Schließen Sie die laufende Version von Chrome und führen Sie das gerade heruntergeladene Installationsprogramm aus. Die 64-Bit-Version von Chrome wird automatisch installiert und ersetzt die aktuelle 32-Bit-Version. Alle Ihre Daten, Einstellungen und Browsererweiterungen bleiben erhalten, sodass Sie nichts verlieren. Chrome aktualisiert nur seine Programmdateien. Besuchen Sie nach Abschluss des Installationsprogramms erneut die Seite "Über Google Chrome". Dort sollte nun angegeben werden, dass Sie die 64-Bit-Version von Chrome verwenden.

Wenn beim Ausführen dieses Installationsprogramms ein Fehler auftritt, ist eine 32-Bit-Version von Windows installiert und Sie können die 64-Bit-Version von Chrome nicht verwenden. Möglicherweise können Sie zu einer 64-Bit-Version von Windows wechseln, wenn Ihre Hardware dies unterstützt.

Was ist mit Mac und Linux?

Windows nicht verwenden? Keine Sorge, Sie verwenden wahrscheinlich sowieso eine 64-Bit-Version von Chrome.

Unter Mac OS X wurde Chrome 2014 nur mit Chrome 39 auf 64-Bit umgestellt. Solange Sie keinen alten 32-Bit-Mac verwenden, ist eine 64-Bit-Version von Chrome installiert.

Unter Linux wird Chrome erst Anfang März 2016 auf 64-Bit umgestellt.

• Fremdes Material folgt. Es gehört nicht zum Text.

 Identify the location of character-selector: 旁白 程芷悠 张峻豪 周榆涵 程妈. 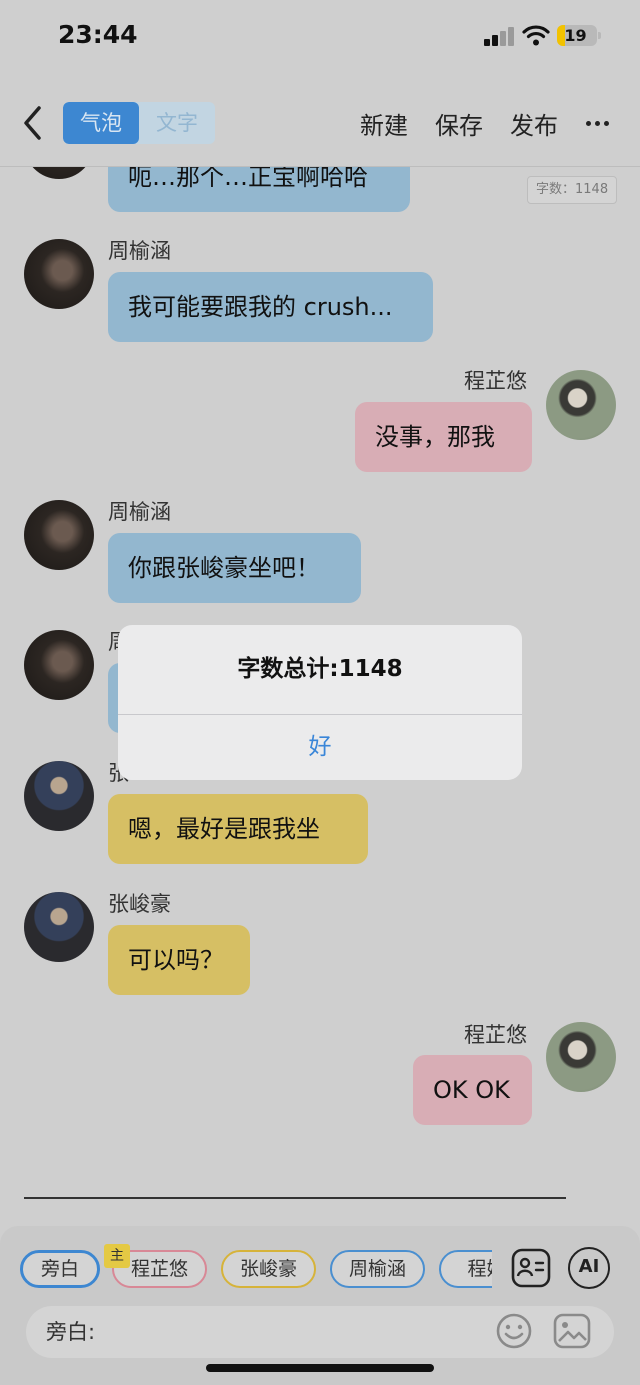
(256, 1271).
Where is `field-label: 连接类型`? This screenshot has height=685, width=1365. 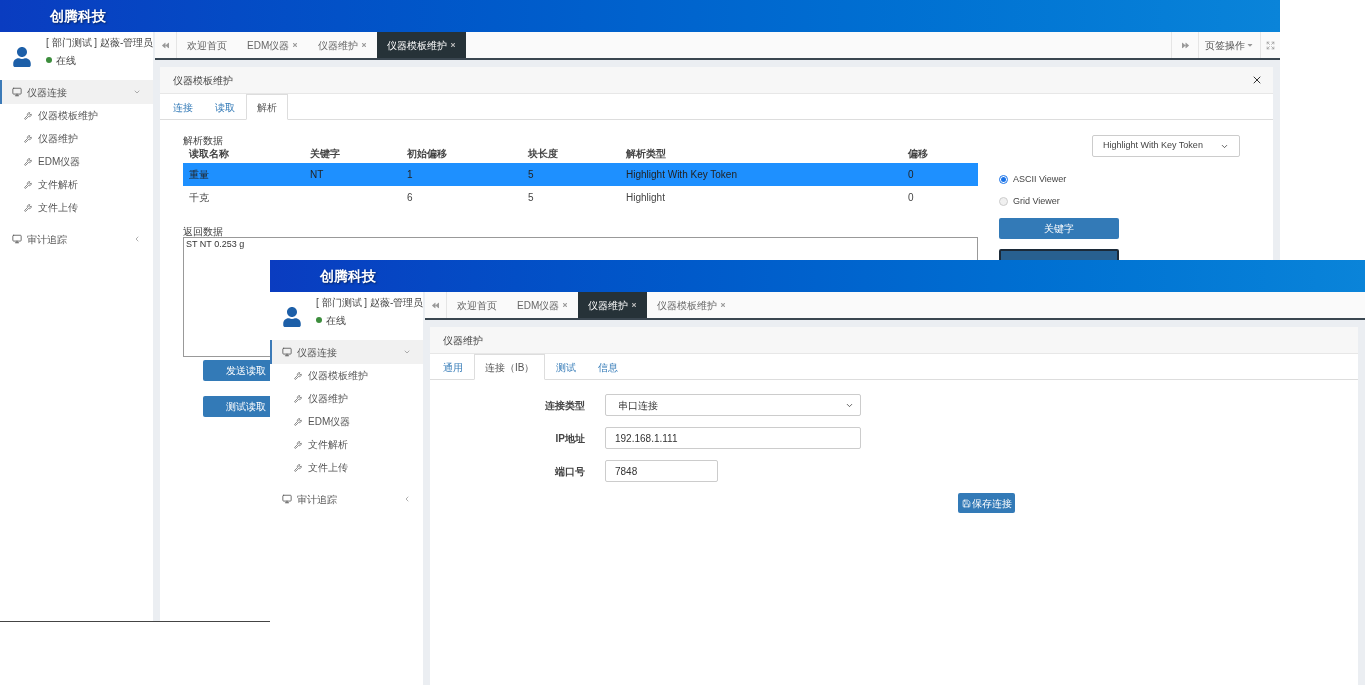 field-label: 连接类型 is located at coordinates (564, 406).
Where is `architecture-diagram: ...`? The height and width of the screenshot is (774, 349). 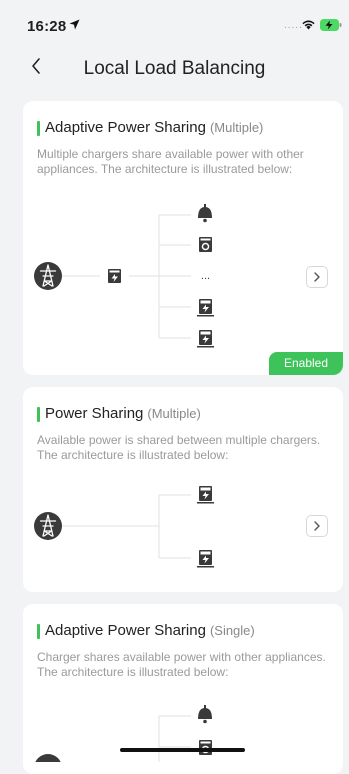 architecture-diagram: ... is located at coordinates (124, 276).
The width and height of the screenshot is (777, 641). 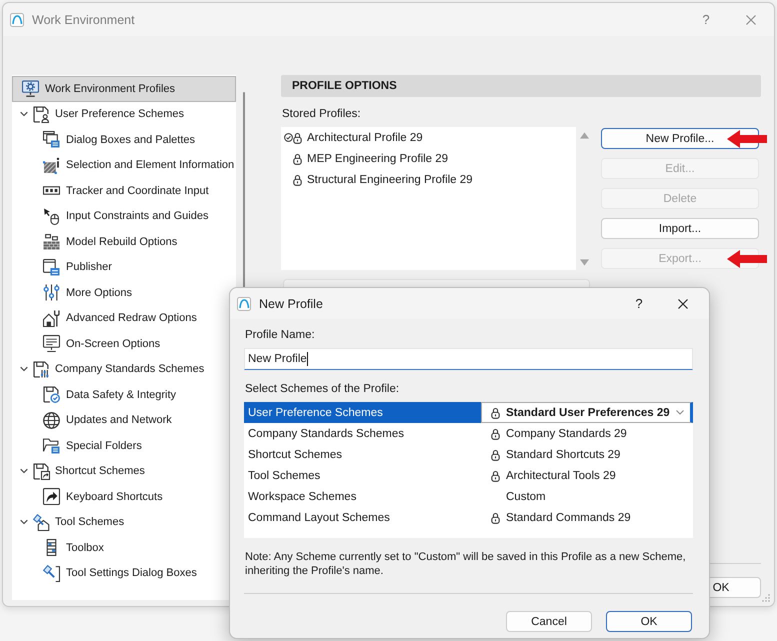 What do you see at coordinates (124, 522) in the screenshot?
I see `tree-item: Tool Schemes` at bounding box center [124, 522].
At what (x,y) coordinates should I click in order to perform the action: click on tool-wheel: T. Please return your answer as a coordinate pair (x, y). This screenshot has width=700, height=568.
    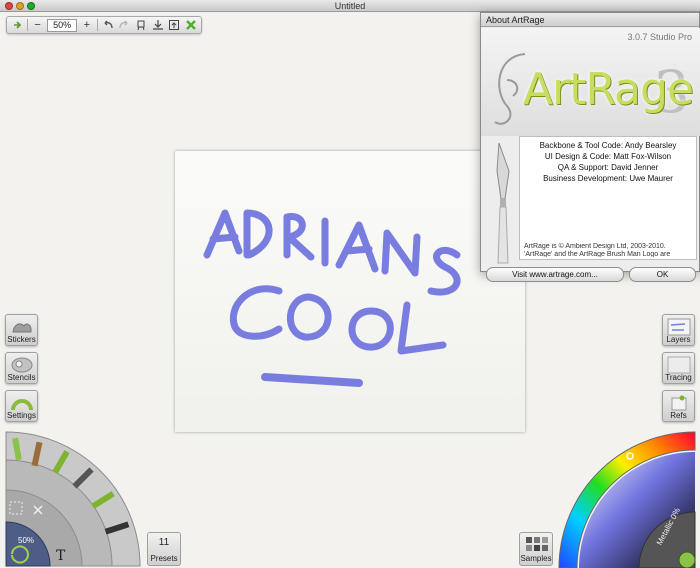
    Looking at the image, I should click on (75, 499).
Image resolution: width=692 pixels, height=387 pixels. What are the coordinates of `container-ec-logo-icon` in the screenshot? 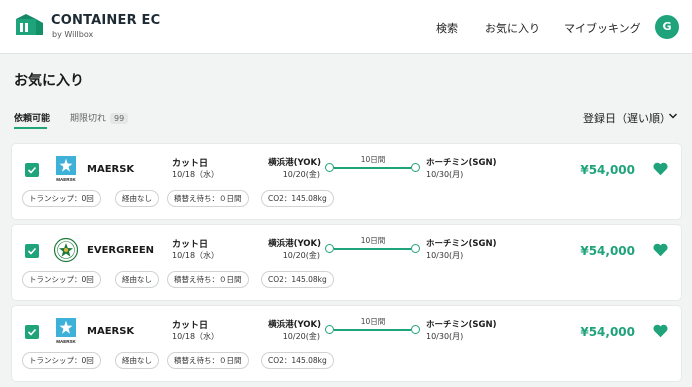 It's located at (29, 26).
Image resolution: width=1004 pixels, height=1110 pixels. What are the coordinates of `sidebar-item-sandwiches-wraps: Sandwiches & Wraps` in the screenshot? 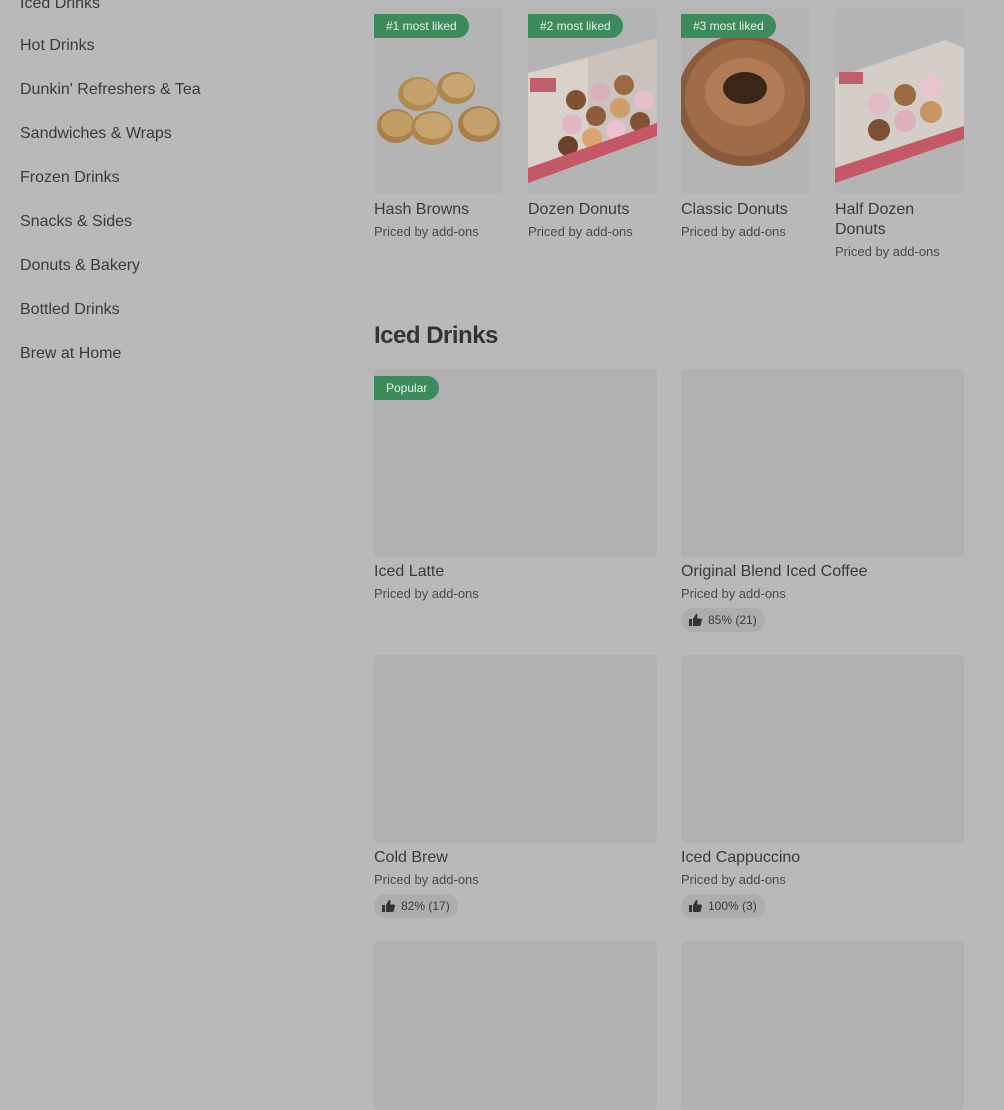 It's located at (96, 134).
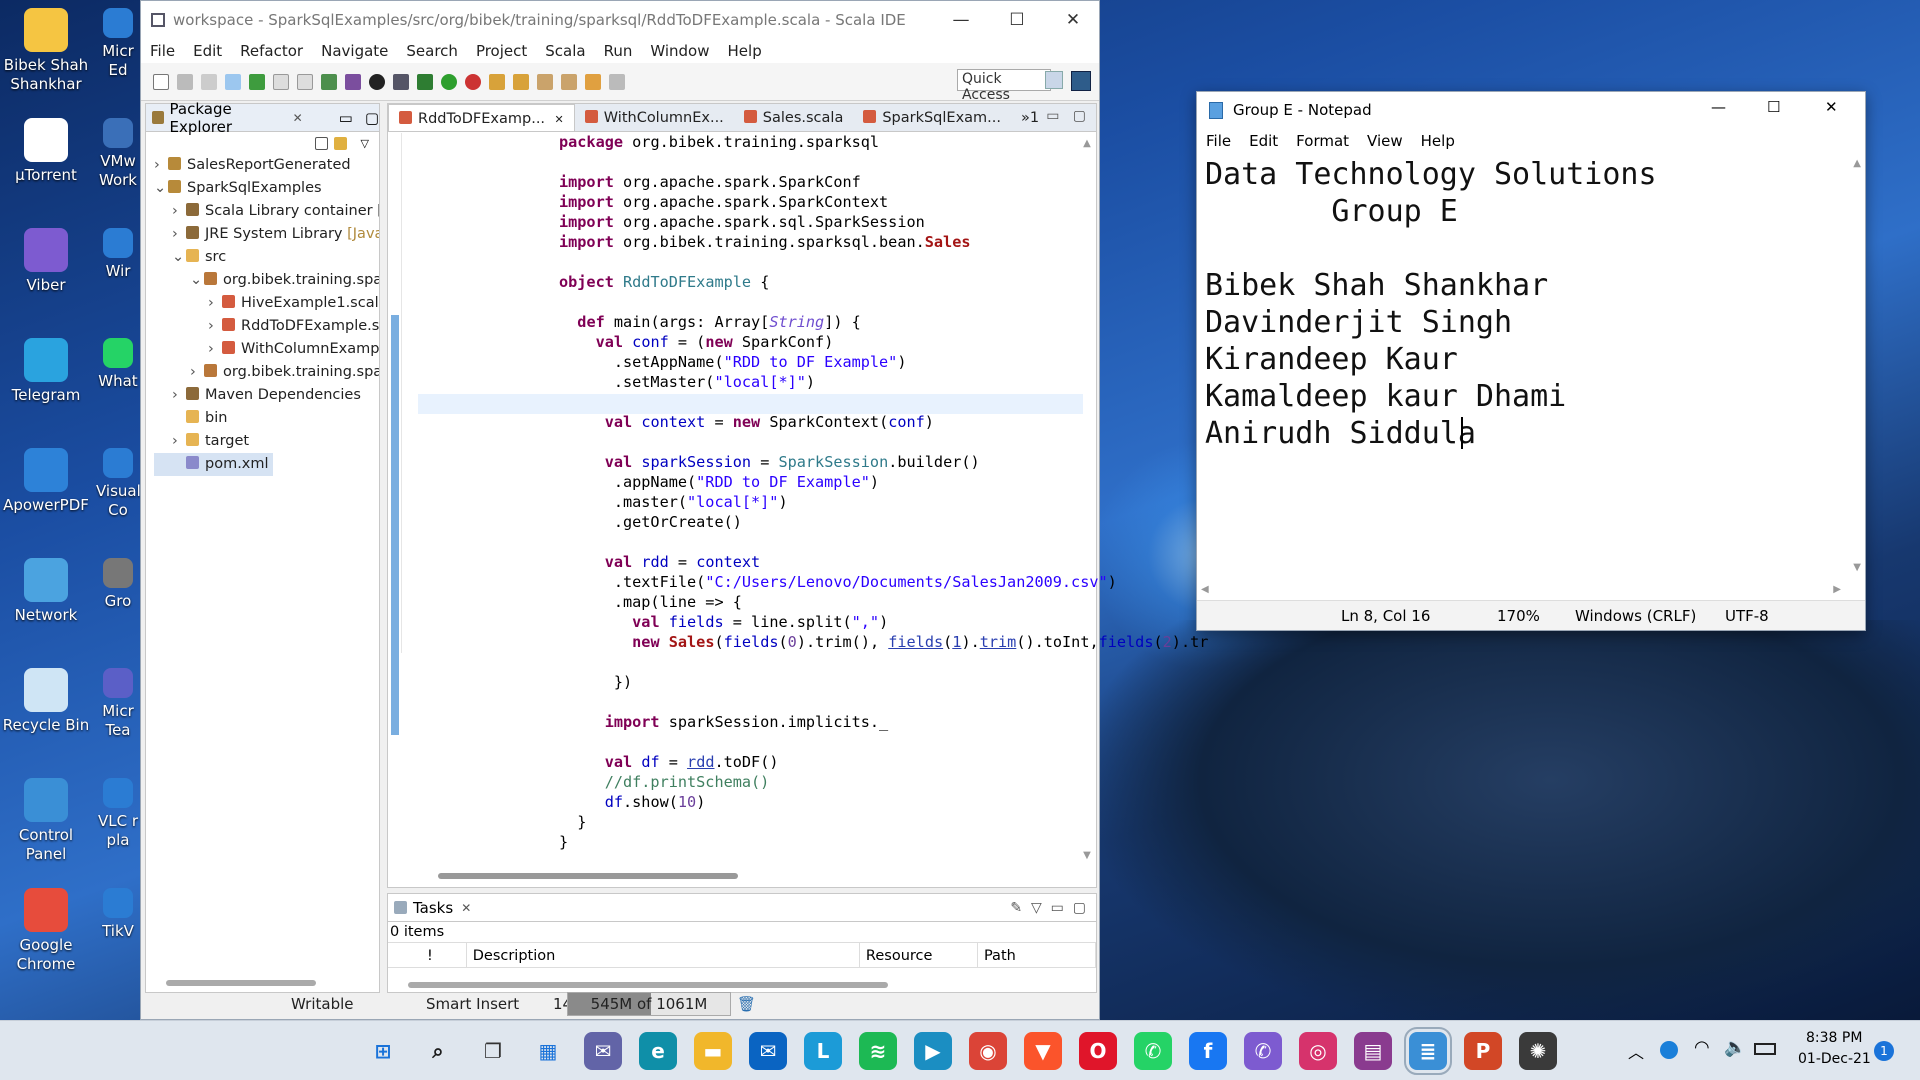  Describe the element at coordinates (482, 118) in the screenshot. I see `editor-tab: RddToDFExamp... ✕` at that location.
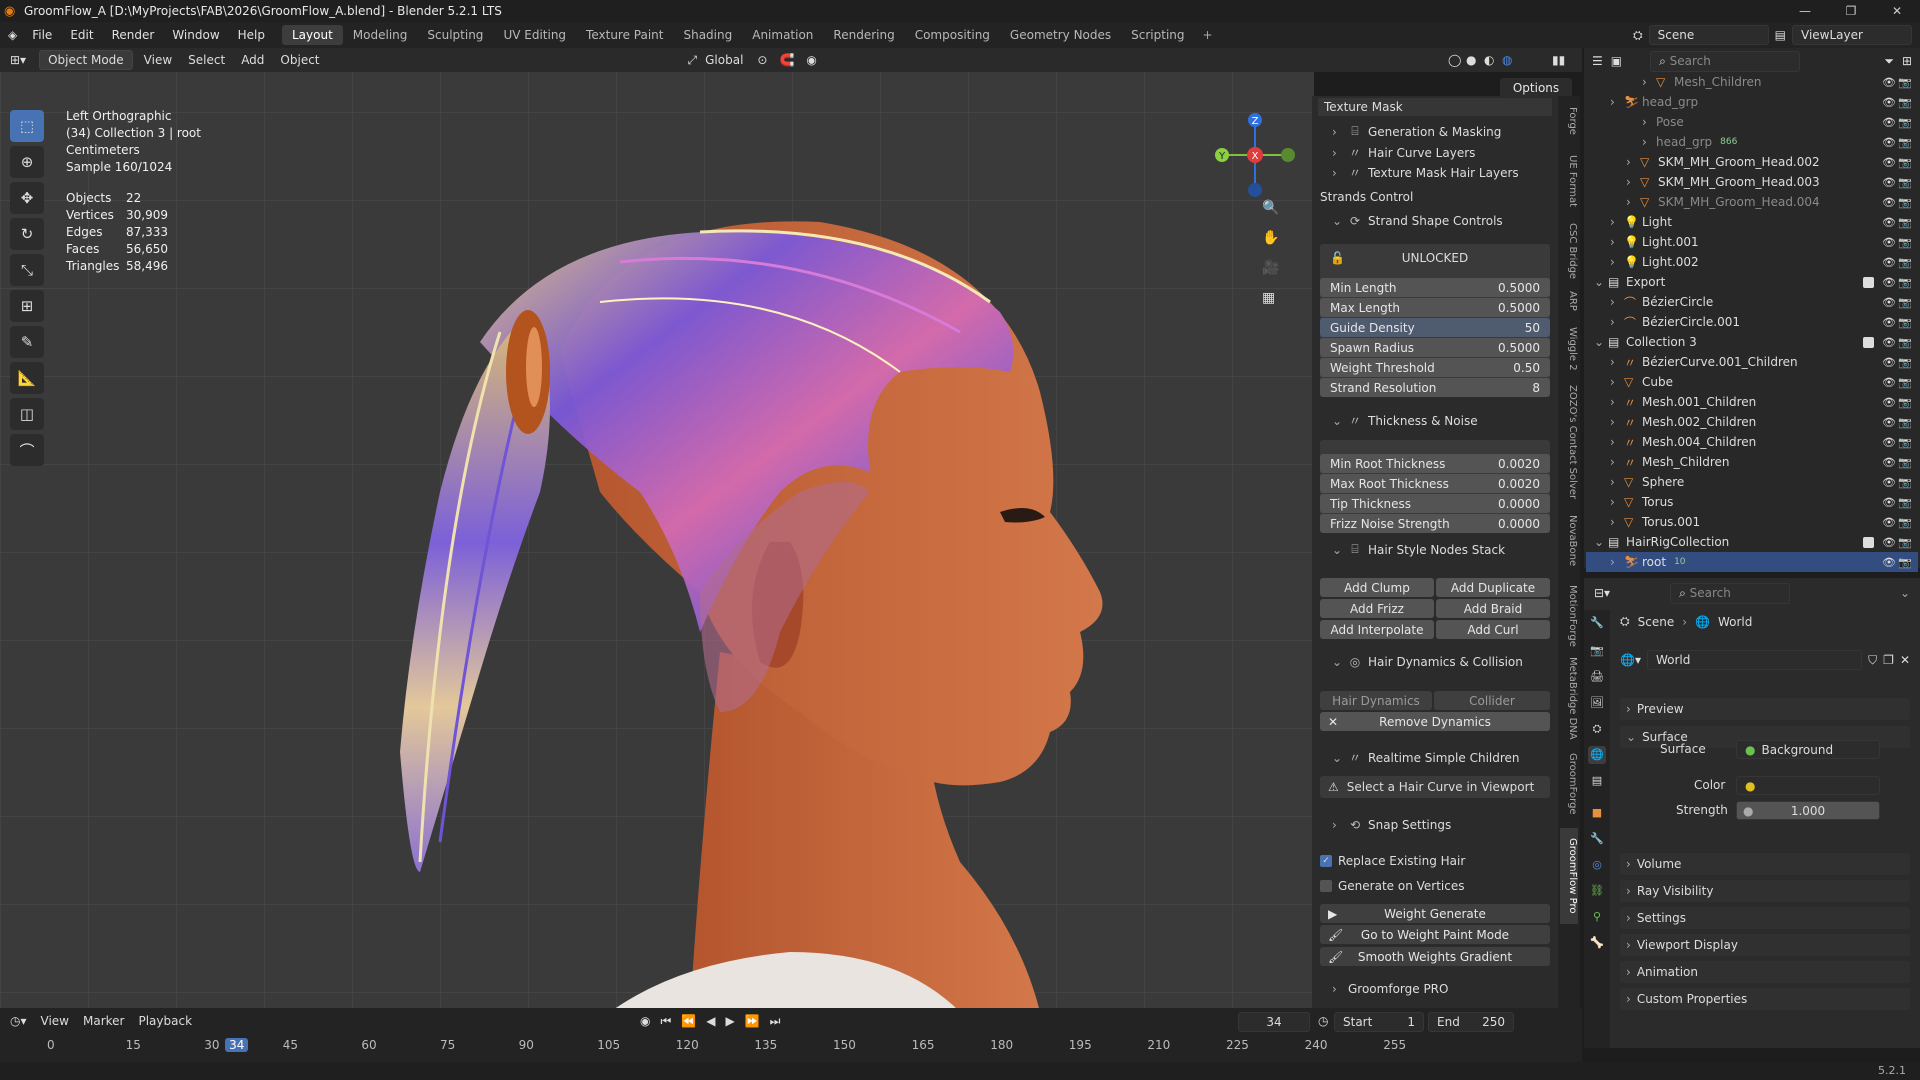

Wenn Sie noch die 32-Bit-Version installiert haben, können Sie die Google Chrome-Downloadseite besuchen und die 64-Bit-Version jetzt installieren. Wenn Sie eine 32-Bit-Version Ihrer Linux-Distribution verwenden, sollten Sie wahrscheinlich auf eine 64-Bit-Version aktualisieren.

Google wird wahrscheinlich 64-Bit-Windows-Benutzer irgendwann auf 64-Bit-Chrome migrieren, genau wie auf dem Mac. Bis dahin sollten Sie sicherstellen, dass Sie das 64-Bit-Chrome auf Ihren Windows-PCs verwenden.